Data entries

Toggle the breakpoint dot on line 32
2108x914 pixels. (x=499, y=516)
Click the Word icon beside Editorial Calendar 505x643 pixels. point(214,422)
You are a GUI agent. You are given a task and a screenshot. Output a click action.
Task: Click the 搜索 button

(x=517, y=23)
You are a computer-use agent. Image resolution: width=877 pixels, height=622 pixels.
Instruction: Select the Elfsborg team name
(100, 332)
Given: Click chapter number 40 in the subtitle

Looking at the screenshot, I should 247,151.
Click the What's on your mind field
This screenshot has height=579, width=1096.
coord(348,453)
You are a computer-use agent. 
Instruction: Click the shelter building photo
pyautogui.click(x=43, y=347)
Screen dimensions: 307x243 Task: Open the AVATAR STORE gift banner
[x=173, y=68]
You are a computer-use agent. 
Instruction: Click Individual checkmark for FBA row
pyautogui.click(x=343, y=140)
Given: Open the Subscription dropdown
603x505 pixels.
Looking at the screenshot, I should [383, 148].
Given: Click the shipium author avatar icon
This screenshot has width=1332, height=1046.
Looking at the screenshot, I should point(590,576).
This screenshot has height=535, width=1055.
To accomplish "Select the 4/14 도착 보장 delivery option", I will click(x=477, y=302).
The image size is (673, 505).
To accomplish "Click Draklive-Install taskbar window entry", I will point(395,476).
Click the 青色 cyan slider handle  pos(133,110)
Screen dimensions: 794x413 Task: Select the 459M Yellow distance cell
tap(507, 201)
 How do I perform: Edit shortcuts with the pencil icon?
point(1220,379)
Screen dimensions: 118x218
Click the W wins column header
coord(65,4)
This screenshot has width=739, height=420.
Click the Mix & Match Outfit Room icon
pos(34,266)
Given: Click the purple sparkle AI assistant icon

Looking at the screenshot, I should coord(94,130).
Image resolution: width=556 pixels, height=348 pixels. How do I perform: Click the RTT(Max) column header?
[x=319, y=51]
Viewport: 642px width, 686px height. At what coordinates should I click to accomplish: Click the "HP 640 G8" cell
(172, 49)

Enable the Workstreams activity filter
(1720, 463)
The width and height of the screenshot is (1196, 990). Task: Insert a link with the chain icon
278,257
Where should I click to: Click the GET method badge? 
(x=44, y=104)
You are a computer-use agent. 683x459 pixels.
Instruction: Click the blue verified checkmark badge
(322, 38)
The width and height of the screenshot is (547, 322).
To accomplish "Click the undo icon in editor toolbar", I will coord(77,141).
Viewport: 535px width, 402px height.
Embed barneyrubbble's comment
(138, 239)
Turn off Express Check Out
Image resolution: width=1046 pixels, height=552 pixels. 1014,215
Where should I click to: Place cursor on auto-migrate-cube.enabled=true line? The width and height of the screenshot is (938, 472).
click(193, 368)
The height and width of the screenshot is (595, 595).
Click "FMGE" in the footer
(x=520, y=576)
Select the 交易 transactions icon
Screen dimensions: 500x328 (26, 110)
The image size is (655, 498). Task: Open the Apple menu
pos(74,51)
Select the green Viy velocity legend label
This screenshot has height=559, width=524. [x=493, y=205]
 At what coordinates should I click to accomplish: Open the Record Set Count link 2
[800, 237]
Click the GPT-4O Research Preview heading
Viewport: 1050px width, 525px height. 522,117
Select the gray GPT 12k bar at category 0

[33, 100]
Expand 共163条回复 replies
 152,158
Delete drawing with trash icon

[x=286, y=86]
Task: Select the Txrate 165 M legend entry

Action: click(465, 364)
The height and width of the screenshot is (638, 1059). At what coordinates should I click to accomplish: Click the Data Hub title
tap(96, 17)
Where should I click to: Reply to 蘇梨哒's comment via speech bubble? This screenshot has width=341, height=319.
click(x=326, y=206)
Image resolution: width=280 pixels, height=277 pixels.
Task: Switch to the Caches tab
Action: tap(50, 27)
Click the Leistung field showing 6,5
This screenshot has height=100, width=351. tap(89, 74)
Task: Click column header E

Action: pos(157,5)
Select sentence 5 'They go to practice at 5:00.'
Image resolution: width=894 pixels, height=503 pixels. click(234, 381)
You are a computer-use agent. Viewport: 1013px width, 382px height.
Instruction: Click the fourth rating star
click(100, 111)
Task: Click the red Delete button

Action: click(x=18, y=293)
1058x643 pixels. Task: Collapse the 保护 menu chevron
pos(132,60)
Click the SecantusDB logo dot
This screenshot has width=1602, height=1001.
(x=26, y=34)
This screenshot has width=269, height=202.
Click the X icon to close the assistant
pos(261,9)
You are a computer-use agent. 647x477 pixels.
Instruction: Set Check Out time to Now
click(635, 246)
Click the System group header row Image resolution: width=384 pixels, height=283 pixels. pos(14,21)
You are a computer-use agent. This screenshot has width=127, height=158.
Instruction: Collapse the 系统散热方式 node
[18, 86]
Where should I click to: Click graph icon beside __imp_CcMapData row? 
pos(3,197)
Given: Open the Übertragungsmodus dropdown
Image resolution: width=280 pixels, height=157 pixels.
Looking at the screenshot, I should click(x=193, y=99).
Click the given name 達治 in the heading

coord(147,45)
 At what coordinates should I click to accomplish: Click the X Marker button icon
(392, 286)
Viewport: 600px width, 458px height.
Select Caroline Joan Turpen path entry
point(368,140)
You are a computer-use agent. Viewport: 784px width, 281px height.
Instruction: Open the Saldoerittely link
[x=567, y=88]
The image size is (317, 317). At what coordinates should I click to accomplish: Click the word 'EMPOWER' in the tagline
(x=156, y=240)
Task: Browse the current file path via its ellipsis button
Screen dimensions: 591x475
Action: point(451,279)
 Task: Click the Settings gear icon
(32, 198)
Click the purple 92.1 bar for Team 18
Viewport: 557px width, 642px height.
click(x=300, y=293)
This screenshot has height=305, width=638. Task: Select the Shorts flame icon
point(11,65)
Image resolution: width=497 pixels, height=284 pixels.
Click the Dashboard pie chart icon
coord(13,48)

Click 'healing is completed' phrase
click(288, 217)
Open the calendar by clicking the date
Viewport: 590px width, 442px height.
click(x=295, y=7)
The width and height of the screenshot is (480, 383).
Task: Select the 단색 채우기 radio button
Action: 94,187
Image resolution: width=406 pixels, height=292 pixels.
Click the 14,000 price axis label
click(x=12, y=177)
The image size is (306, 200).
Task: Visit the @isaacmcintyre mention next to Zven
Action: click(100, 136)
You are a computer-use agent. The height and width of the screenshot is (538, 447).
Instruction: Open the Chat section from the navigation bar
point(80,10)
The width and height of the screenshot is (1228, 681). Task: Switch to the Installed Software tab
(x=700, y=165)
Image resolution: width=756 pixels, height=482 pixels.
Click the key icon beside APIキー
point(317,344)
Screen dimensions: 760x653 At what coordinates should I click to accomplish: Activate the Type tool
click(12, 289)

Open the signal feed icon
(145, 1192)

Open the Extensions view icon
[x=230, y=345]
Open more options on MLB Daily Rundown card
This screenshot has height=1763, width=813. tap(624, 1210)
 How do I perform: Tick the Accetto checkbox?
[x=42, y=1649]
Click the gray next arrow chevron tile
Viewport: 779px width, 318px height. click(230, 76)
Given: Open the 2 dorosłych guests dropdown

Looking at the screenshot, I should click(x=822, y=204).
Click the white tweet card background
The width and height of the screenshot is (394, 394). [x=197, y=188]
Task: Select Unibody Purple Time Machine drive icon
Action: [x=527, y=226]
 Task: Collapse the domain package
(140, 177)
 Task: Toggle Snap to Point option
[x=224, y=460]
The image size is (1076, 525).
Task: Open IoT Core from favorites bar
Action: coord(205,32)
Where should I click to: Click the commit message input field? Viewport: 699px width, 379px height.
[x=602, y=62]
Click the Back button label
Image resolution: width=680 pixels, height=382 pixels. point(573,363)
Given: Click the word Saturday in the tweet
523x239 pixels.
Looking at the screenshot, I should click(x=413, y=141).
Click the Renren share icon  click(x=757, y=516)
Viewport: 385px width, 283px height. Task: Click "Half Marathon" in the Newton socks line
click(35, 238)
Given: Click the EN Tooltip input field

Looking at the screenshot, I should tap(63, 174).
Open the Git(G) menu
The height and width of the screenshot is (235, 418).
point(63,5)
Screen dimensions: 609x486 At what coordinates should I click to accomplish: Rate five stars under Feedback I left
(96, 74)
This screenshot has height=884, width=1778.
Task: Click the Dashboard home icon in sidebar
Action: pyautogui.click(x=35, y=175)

== Required work ==
Arrange the lines of the material from the line containing "You are a computer-use agent. Viewport: 1013px" through the line containing "click(635, 246)" as a Markdown table with the columns Row and Entry, omitting blank lines.

== Exercise output ==
| Row | Entry |
|---|---|
| 1 | You are a computer-use agent. Viewport: 1013px width, 382px height. |
| 2 | Instruction: Click the fourth rating star |
| 3 | click(100, 111) |
| 4 | Task: Click the red Delete button |
| 5 | Action: click(x=18, y=293) |
| 6 | 1058x643 pixels. Task: Collapse the 保护 menu chevron |
| 7 | pos(132,60) |
| 8 | Click the SecantusDB logo dot |
| 9 | This screenshot has width=1602, height=1001. |
| 10 | (x=26, y=34) |
| 11 | This screenshot has width=269, height=202. |
| 12 | Click the X icon to close the assistant |
| 13 | pos(261,9) |
| 14 | You are a computer-use agent. 647x477 pixels. |
| 15 | Instruction: Set Check Out time to Now |
| 16 | click(635, 246) |